Bug 16173

Summary: After uncompressing the kernel, at boot time, the server hangs.
Product: Platform Specific/Hardware Reporter: David Hill (hilld)
Component: i386Assignee: platform_i386
Status: CLOSED CODE_FIX    
Severity: blocking CC: akpm, ebiederm, florian, guanx.bac, hilld, hpa, maciej.rutecki, rjw
Priority: P1    
Hardware: All   
OS: Linux   
Kernel Version: 2.6.35-rc1 2.6.35-rc2 2.6.35-rc3 2.6.35-rc4 2.6.35-rc5 2.6.35.1 Subsystem:
Regression: Yes Bisected commit-id:
Bug Depends on:    
Bug Blocks: 16055    
Attachments: .config file used to compile kernel.
config diff between working 2.6.34-rc7 and broken 2.6.35-rc1
Bisection logs...
Config of 2.6.35-rc4+ that boots to
config with which the problem can be reproduced on ThinkPad T43 1871-FU1 1.5GB Mem with 2.6.35.2

Description David Hill 2010-06-09 23:25:56 UTC
After uncompresing the kernel, since 2.6.35rc1 the server hangs.
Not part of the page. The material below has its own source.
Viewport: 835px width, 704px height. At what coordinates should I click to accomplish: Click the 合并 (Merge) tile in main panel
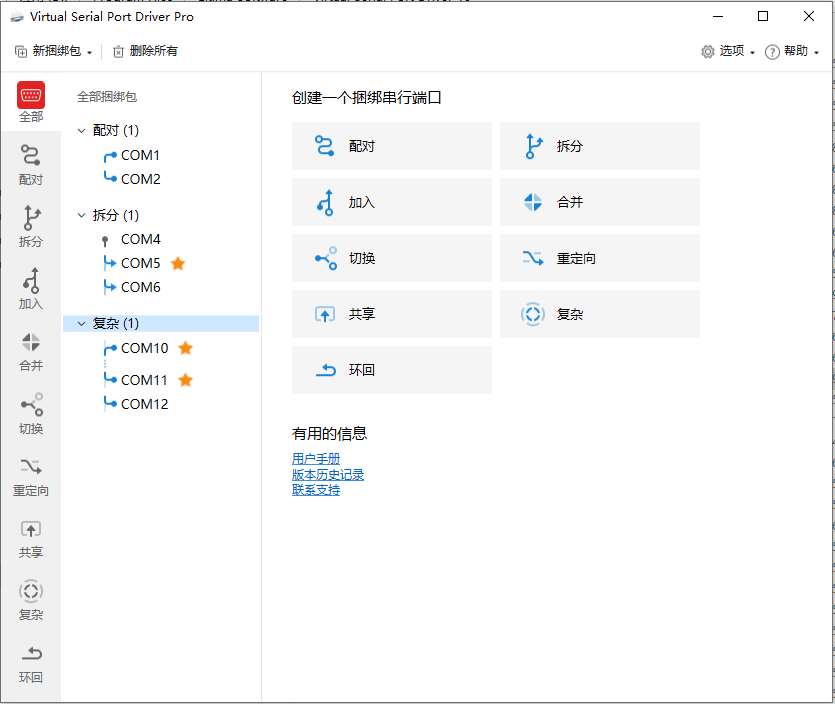[599, 202]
Server is an old Dual P3 550MHZ with 1GB memory.

I'm starting a bisection.
Comment 1 David Hill 2010-06-10 03:47:35 UTC
Created attachment 26709 [details]
.config file used to compile kernel.
Comment 2 David Hill 2010-06-10 03:48:12 UTC
Created attachment 26710 [details]
config diff between working 2.6.34-rc7 and broken 2.6.35-rc1
Comment 3 Andrew Morton 2010-06-11 20:27:59 UTC
Awaiting bisection results ;)

This is a regression.  Do you know whether 2.6.34 is OK?  2.6.33?

Thanks.
Comment 4 H. Peter Anvin 2010-06-11 20:30:58 UTC
Well, since 2.6.34-rc7 is OK then 2.6.33 is presumably okay.  2.6.34 is not that different from -rc7, but it's plausible at least that something could have snuck in.
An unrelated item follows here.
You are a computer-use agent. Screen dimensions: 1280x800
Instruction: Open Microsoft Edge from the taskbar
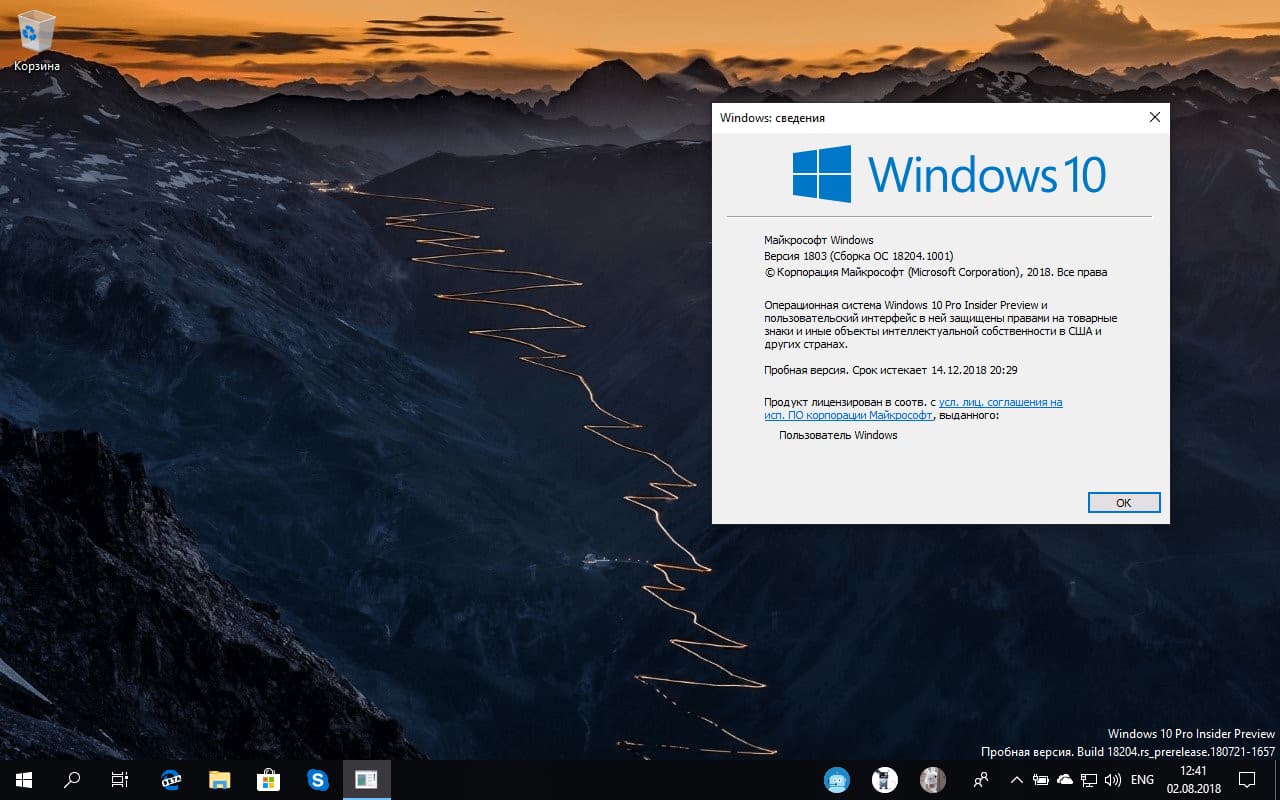point(170,779)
Getting the bisection results would indeed be very appreciated.
Comment 5 David Hill 2010-06-12 08:52:41 UTC
2.6.31
2.6.32.8
2.6.33
2.6.33-rc6
2.6.34-00476-g4d7b
2.6.34-rc7

are ok.

The regression appeared between 2.6.34-rc7 and 2.6.35-rc1.

I'm still bisecting... I have 6 more tests (according to git) to do...

Some are good, some are bad. (as expected)
Comment 6 David Hill 2010-06-12 18:25:29 UTC
2.6.34-00595-g3e1dd19 is good too.
Comment 7 David Hill 2010-06-14 02:20:01 UTC
2.6.34-rc6-00113-g4b6b19a is good too.
Comment 8 David Hill 2010-06-14 02:50:52 UTC
Sorry if it takes some time... I still have 2 steps to make before I'm done.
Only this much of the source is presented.